Before doing any benchmarking, please read the Performance Tips in the Julia manual. In particular, global constants should be written e.g.

const MC=10^7

Wrap everything in a function, and then use BenchmarkTools.jl for benchmarking.

randexp is written in pure Julia:

@edit randexp()

#3

I would do something like:


julia> using BenchmarkTools

julia> const RNG = MersenneTwister(1234);

julia> const N = 10^6
1000000

julia> @btime randexp($RNG, Float32, $N);
  7.229 ms (2 allocations: 3.81 MiB)

julia> function bench(N)
           [randexp(RNG, Float32) for i in 1:N]
       end
bench (generic function with 1 method)

julia> @benchmark bench($N)
BenchmarkTools.Trial:
  memory estimate:  3.81 MiB
  allocs estimate:  2
  --------------
  minimum time:     7.186 ms (0.00% GC)
  median time:      8.426 ms (0.00% GC)
  mean time:        9.196 ms (6.59% GC)
  maximum time:     49.813 ms (83.62% GC)
  --------------
  samples:          543
  evals/sample:     1

#4

Putting things in a function and timing with just @time:

function trandexp(MC)
  rng = MersenneTwister(1234)
  @time x = randexp(rng, Float32, MC);
  @time begin 
    y = Array{Float32}(MC)
    for i in 1:MC 
      @inbounds y[i] = randexp(rng, Float32)
    end
  end
end
trandexp(10^7) 

You get similar results:

0.082385 seconds (2 allocations: 38.147 MiB, 7.19% gc time)
0.080481 seconds (2 allocations: 38.147 MiB, 0.21% gc time)

#5

thank you.

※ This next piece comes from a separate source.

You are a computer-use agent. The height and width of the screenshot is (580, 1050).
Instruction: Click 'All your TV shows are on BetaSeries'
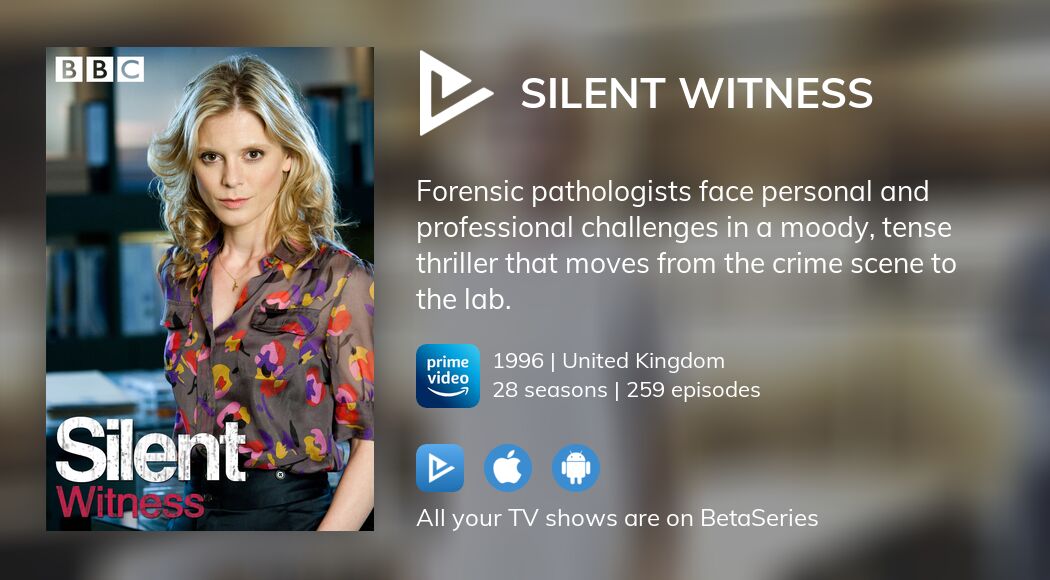pos(617,518)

I did read the guide. now, some of the rules in the guide make obvious sense to me (don’t use abstract types or type-changers), others are too far off for me to encounter.

the beginning of a new language is always overwhelming, and I am not clear what sins I have committed that have slowed down the code. right now, I need to understand simple rules. why was my seemingly simple and straightforward loop so terribly slow? I need to understand both basic reasons (to generalize) and sensible generalizations that transcend my example and that I can keep in mind for the future. the following are still slow:

 @time begin; RNG= MersenneTwister(1234); function bench1(N); [randexp(RNG, Float32) for i in 1:N]; end; bench1(MC); end;
   0.603805 seconds (10.01 M allocations: 191.413 MiB, 0.84% gc time)

@time begin; RNG= MersenneTwister(1234); [randexp(RNG, Float32) for i in 1:MC]; end;
  0.648537 seconds (10.01 M allocations: 191.369 MiB, 6.71% gc time)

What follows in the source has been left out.